# [Source material]
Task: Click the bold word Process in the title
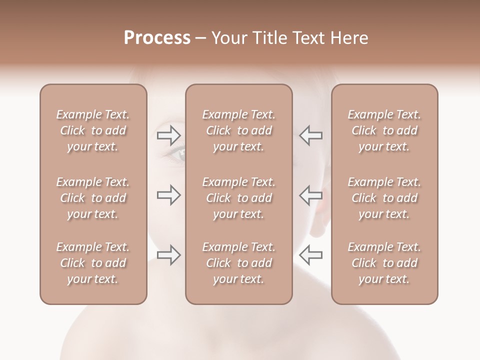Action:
==
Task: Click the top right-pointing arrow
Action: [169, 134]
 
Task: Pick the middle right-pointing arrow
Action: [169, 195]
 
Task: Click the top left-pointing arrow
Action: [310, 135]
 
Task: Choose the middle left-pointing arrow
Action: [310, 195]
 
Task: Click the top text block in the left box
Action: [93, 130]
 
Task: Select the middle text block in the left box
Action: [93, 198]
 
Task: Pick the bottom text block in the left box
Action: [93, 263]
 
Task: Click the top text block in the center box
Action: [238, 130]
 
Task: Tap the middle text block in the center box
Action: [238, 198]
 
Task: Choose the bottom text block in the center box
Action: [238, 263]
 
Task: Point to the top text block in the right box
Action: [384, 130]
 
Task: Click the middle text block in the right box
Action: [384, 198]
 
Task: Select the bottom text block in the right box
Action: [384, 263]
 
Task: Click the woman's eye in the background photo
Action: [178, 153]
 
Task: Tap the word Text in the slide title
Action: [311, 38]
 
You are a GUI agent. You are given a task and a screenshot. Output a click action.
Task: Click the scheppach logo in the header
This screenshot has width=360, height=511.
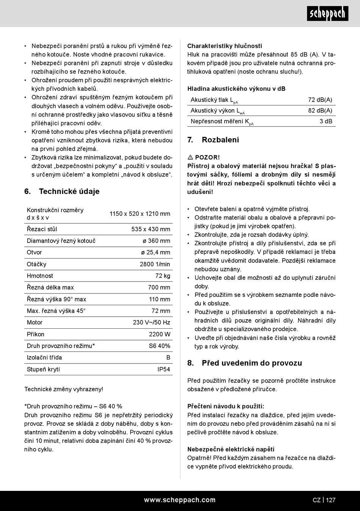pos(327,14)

# [Written request]
Starting at the line that contains "Task: Tap the middle" and stopping after the line that contains "pos(327,14)", write those records out again in full. Multiply each answer coordinate by 1.45 and round it to a whole number (halves round up), keep every other number unchanged, and leave out the pictures.

# [Reply]
Task: Tap the middle text block in the center box
Action: [345, 287]
 
Task: Choose the bottom text block in the center box
Action: [345, 381]
 
Task: Point to the top text block in the right box
Action: [557, 189]
 
Task: Click the middle text block in the right box
Action: [557, 287]
 
Task: Select the bottom text block in the right box
Action: [557, 381]
 
Task: Click the woman's eye in the background photo
Action: [258, 222]
 
Task: Tap the word Text in the slide title
Action: [451, 55]
 
You are a GUI agent. You are given a task and a screenshot. Output a click action.
Task: Click the scheppach logo in the header
This screenshot has width=360, height=511.
pos(474,20)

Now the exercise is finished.